* **Given problem**
Between the lines holding "Task: Select the 200 EMA row label" and "Action: click(243, 633)", inclusive, change "row label" to "column header" and give those lines again with nothing else altered.

* **Data for this exercise**
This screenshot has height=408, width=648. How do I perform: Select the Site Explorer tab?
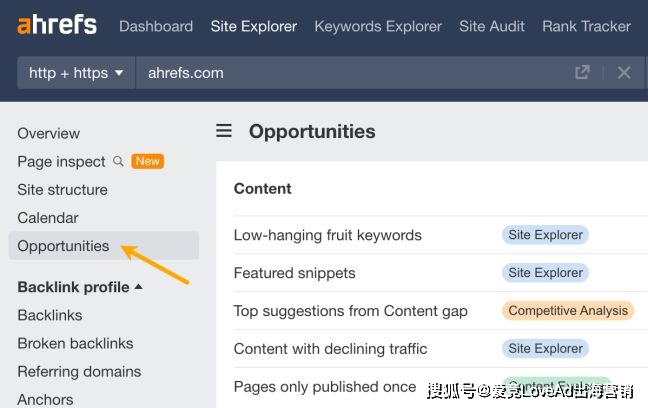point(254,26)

...

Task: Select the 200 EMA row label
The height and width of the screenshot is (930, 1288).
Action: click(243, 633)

...

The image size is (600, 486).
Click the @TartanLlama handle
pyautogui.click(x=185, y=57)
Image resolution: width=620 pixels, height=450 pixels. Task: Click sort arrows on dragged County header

* **Final result**
Task: Select the 200 EMA column header
The height and width of the screenshot is (930, 1288).
Action: click(243, 633)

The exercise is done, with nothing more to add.